STUDY QUESTIONS:
1. Transcribe the part of the Impala bug comment between "When tried to read" and "a new issue.", inclusive.
2. Carry on writing the Impala bug comment about the S3 test failure, starting right after its final line.

You are viewing a plain text version of this content. The canonical link for it is here.
Posted to issues-all@impala.apache.org by "Wenzhe Zhou (Jira)" <ji...@apache.org> on 2021/03/25 06:05:00 UTC

[jira] [Commented] (IMPALA-10607) TestDecimalOverflowExprs::test_ctas_exprs failed in S3 build

    [ https://issues.apache.org/jira/browse/IMPALA-10607?page=com.atlassian.jira.plugin.system.issuetabpanels:comment-tabpanel&focusedCommentId=17308405#comment-17308405 ] 

Wenzhe Zhou commented on IMPALA-10607:
--------------------------------------

When tried to read the table after CTAS failed, got following error "Query aborted:Parquet file s3a://impala-test-uswest2-1/test-warehouse/test_ctas_exprs_7304e515.db/overflowed_decimal_tbl_1/b74f0ce129189cf1-4c3c5bd600000000_1609291350_data.0.parq has an invalid file length: 4".  The query ended up with a corrupt table on S3 when the CTAS  finished with error. It seems the Parquet file is not finalized on S3 when the query was aborted. 

That sounds like a bug. It's low priority since the table isn't expected to have meaningful contents anyways.

Before the patch for IMPALA-10564 was merged, CTAS with selection from other source table (for example, create table t11 as select id, cast(a*b*c as decimal (28,10)) from t10) fails when there is decimal overflow. Verified that we got same error on S3 when tried to access the table after CTAS failed. So this is NOT a new issue.

When HdfsParquetTableWriter::AppendRows() return an error,  HdfsTableSink::WriteRowsToPartition return error without calling 

HdfsTableSink::FinalizePartitionFile() so that HdfsParquetTableWriter::Finalize() is not called. This could cause data file corruption. It's tricky to fix the issue. If HdfsParquetTableWriter::Finalize() is called, NULL will be wrote to table. But we don't expect to insert into the table.

> TestDecimalOverflowExprs::test_ctas_exprs failed in S3 build
> ------------------------------------------------------------
>
>                 Key: IMPALA-10607
>                 URL: https://issues.apache.org/jira/browse/IMPALA-10607
>             Project: IMPALA
>          Issue Type: Bug
>          Components: Backend
>    Affects Versions: Impala 4.0
>            Reporter: Wenzhe Zhou
>            Assignee: Wenzhe Zhou
>            Priority: Major
>
> TestDecimalOverflowExprs::test_ctas_exprs failed in S3 build
> Stack trace:
> Stack trace for S3 build. [https://master-03.jenkins.cloudera.com/job/impala-cdpd-master-staging-core-s3/34/]
> query_test.test_decimal_queries.TestDecimalOverflowExprs.test_ctas_exprs[protocol: beeswax | exec_option: \\{'batch_size': 0, 'num_nodes': 0, 'disable_codegen_rows_threshold': 0, 'disable_codegen': False, 'abort_on_error': 1, 'exec_single_node_rows_threshold': 0} | table_format: parquet/none] (from pytest)

GIVEN INFORMATION:
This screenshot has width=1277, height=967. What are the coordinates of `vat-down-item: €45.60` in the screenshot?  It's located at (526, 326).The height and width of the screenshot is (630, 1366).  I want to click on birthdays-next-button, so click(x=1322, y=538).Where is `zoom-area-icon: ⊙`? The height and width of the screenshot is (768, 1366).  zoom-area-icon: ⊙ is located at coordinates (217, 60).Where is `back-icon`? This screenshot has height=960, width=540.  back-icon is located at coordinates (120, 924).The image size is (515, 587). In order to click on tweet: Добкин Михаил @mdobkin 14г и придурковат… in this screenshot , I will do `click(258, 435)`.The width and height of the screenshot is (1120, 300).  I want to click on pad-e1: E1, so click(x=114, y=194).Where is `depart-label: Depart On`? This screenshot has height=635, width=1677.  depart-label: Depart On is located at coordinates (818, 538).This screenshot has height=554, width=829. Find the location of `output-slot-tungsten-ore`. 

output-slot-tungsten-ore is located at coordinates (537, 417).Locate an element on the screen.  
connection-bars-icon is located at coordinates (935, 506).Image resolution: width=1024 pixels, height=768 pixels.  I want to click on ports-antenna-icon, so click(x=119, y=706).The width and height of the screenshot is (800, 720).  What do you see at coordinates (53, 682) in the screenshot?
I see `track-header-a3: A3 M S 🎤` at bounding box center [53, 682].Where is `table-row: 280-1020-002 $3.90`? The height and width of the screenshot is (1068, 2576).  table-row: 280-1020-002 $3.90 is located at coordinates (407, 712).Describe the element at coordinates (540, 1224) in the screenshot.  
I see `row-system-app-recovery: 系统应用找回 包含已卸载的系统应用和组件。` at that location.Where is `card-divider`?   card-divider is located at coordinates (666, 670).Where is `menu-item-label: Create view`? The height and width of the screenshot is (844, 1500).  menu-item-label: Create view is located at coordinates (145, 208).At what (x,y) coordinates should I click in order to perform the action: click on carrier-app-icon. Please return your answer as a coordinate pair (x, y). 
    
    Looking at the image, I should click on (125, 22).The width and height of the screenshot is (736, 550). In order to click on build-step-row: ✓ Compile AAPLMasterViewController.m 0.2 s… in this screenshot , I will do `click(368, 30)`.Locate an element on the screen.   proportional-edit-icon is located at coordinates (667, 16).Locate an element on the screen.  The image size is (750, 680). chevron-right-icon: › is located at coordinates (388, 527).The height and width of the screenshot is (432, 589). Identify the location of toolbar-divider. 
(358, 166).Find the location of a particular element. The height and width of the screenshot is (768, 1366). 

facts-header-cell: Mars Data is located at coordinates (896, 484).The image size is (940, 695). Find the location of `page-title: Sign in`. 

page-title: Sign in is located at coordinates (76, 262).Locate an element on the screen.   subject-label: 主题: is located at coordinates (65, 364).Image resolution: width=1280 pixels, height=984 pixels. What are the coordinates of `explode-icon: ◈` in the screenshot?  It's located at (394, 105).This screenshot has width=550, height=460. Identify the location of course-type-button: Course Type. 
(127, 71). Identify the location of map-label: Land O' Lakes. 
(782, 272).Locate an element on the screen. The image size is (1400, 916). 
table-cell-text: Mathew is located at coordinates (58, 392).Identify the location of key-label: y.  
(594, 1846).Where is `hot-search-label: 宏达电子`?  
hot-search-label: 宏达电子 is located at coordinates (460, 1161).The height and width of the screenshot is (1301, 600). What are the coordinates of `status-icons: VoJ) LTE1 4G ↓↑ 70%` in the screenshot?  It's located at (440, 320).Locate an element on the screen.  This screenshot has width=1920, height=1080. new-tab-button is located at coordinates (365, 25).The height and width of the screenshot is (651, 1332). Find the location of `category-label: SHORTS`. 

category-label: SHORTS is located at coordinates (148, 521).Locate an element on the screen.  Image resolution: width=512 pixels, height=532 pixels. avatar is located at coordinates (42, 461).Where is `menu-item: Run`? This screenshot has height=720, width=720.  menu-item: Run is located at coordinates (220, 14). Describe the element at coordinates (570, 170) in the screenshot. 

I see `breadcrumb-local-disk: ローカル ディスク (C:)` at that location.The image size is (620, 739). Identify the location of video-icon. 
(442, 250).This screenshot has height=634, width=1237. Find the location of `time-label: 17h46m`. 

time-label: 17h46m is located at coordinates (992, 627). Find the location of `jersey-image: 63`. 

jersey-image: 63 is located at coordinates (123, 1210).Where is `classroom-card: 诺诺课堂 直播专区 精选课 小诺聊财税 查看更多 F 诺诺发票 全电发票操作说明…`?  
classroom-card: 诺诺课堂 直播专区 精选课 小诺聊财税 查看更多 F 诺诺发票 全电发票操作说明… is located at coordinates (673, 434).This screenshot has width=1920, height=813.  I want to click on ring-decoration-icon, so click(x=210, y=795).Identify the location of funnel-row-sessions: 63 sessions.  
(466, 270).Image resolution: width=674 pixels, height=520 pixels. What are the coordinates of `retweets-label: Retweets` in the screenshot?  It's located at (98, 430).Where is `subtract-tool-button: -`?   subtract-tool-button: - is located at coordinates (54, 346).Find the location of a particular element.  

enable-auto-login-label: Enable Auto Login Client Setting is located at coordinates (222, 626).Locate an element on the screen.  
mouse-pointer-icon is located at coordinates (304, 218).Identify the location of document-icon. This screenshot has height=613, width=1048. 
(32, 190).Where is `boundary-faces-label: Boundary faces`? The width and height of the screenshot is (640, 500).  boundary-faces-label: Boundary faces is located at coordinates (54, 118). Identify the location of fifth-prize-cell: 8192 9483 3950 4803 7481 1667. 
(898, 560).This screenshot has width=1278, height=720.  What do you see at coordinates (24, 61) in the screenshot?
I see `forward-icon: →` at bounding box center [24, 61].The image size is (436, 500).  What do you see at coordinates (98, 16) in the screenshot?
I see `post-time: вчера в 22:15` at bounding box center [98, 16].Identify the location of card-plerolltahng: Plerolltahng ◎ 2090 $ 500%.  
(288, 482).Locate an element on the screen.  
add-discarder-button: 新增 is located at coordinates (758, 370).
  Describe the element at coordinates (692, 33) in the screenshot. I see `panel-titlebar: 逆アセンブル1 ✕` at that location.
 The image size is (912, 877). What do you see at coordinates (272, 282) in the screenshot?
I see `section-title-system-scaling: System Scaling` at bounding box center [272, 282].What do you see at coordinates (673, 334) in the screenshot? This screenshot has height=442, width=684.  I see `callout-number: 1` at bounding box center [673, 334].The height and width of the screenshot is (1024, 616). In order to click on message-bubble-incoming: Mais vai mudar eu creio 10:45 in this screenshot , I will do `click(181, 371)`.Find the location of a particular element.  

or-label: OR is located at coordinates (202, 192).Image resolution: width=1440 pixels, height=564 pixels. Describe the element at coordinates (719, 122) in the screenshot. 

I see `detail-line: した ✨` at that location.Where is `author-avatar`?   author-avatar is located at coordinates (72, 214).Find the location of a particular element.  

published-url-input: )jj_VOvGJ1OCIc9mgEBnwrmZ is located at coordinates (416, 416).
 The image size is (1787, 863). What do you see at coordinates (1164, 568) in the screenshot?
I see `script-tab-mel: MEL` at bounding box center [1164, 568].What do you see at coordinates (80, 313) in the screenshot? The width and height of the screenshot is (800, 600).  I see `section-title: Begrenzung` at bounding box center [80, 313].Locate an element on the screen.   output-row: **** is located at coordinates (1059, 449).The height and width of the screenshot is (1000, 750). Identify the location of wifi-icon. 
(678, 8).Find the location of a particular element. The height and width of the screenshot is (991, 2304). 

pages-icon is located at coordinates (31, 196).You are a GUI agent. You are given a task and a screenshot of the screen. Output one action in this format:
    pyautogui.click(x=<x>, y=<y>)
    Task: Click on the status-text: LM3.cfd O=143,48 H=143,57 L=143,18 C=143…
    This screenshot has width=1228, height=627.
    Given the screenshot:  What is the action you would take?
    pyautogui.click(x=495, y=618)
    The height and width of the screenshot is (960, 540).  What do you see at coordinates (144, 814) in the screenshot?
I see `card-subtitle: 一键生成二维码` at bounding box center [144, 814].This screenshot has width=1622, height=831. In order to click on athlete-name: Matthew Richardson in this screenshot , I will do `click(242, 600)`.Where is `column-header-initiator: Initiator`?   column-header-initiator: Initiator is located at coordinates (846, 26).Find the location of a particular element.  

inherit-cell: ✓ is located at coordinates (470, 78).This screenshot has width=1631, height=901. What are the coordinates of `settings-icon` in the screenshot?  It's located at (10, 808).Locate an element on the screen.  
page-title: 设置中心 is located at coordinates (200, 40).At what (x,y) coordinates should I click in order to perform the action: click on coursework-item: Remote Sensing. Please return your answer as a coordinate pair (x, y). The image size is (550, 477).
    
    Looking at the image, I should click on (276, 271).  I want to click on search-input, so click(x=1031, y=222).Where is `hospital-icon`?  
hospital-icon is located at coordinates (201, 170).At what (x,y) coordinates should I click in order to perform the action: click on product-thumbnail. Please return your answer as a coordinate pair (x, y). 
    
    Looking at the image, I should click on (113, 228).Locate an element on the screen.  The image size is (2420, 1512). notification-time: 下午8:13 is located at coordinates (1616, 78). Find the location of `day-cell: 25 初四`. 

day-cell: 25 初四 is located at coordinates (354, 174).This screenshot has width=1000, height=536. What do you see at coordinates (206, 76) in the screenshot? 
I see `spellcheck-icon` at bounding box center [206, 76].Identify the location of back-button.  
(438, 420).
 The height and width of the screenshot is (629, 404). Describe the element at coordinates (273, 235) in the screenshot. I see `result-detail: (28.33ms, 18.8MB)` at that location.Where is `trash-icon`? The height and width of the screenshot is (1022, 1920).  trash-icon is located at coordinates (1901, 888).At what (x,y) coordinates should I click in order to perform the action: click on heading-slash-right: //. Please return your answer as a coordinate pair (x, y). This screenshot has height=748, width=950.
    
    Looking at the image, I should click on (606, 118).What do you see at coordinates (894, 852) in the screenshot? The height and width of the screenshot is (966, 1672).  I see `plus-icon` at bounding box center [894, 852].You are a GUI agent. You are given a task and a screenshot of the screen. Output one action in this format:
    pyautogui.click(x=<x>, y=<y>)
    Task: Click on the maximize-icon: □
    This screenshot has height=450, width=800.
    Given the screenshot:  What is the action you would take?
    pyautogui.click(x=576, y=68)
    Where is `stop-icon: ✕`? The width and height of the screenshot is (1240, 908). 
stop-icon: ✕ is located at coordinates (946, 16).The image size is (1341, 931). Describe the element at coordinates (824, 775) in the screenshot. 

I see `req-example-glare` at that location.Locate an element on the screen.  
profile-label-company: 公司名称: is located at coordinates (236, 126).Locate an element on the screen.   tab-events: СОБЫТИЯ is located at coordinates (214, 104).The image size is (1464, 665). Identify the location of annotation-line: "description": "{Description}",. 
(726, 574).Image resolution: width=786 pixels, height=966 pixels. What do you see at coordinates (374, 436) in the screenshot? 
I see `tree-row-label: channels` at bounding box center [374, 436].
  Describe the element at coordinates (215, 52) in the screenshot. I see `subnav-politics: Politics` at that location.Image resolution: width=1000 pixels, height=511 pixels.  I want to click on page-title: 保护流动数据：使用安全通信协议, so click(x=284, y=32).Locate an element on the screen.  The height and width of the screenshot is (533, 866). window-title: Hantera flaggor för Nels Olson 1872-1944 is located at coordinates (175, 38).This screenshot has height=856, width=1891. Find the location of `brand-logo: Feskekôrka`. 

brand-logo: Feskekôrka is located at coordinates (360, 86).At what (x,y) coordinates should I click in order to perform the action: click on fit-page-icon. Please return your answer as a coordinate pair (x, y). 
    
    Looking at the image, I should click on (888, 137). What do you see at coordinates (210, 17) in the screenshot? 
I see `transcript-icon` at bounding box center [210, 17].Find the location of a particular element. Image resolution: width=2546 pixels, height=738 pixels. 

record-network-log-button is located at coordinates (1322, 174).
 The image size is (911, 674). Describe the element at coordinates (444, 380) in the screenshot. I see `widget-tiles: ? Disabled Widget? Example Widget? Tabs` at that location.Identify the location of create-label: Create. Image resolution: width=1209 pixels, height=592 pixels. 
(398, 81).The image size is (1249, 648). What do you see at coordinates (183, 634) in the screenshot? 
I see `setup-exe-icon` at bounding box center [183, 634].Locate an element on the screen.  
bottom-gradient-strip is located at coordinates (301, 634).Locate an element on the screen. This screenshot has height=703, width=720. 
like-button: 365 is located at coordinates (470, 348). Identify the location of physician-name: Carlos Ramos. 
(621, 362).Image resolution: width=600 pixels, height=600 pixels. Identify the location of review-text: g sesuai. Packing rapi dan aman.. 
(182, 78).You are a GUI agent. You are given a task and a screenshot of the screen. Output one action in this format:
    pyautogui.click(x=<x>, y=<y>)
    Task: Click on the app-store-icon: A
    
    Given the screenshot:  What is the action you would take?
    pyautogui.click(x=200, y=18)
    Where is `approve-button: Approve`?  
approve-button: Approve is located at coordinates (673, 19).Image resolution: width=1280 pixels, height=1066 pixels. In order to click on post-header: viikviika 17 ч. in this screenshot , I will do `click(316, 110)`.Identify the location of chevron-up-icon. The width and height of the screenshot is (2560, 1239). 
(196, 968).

RESULTS OF THE TASKS:
1.
When tried to read the table after CTAS failed, got following error "Query aborted:Parquet file s3a://impala-test-uswest2-1/test-warehouse/test_ctas_exprs_7304e515.db/overflowed_decimal_tbl_1/b74f0ce129189cf1-4c3c5bd600000000_1609291350_data.0.parq has an invalid file length: 4".  The query ended up with a corrupt table on S3 when the CTAS  finished with error. It seems the Parquet file is not finalized on S3 when the query was aborted. 

That sounds like a bug. It's low priority since the table isn't expected to have meaningful contents anyways.

Before the patch for IMPALA-10564 was merged, CTAS with selection from other source table (for example, create table t11 as select id, cast(a*b*c as decimal (28,10)) from t10) fails when there is decimal overflow. Verified that we got same error on S3 when tried to access the table after CTAS failed. So this is NOT a new issue.

2.
> Failing for the past 1 build (Since Failed#34 )
> Took 13 sec.
> Error Message
> ImpalaBeeswaxException: ImpalaBeeswaxException: Query aborted:Parquet file s3a://impala-test-uswest2-1/test-warehouse/test_ctas_exprs_7304e515.db/overflowed_decimal_tbl_1/b74f0ce129189cf1-4c3c5bd600000000_1609291350_data.0.parq has an invalid file length: 4
> Stacktrace
> query_test/test_decimal_queries.py:170: in test_ctas_exprs
> "SELECT count(*) FROM %s" % TBL_NAME_1)
> /data/jenkins/workspace/impala-cdpd-master-staging-core-s3/repos/Impala/tests/common/impala_test_suite.py:814: in wrapper
> return function(*args, **kwargs)
> /data/jenkins/workspace/impala-cdpd-master-staging-core-s3/repos/Impala/tests/common/impala_test_suite.py:822: in execute_query_expect_success
> result = cls.__execute_query(impalad_client, query, query_options, user)
> /data/jenkins/workspace/impala-cdpd-master-staging-core-s3/repos/Impala/tests/common/impala_test_suite.py:923: in __execute_query
> return impalad_client.execute(query, user=user)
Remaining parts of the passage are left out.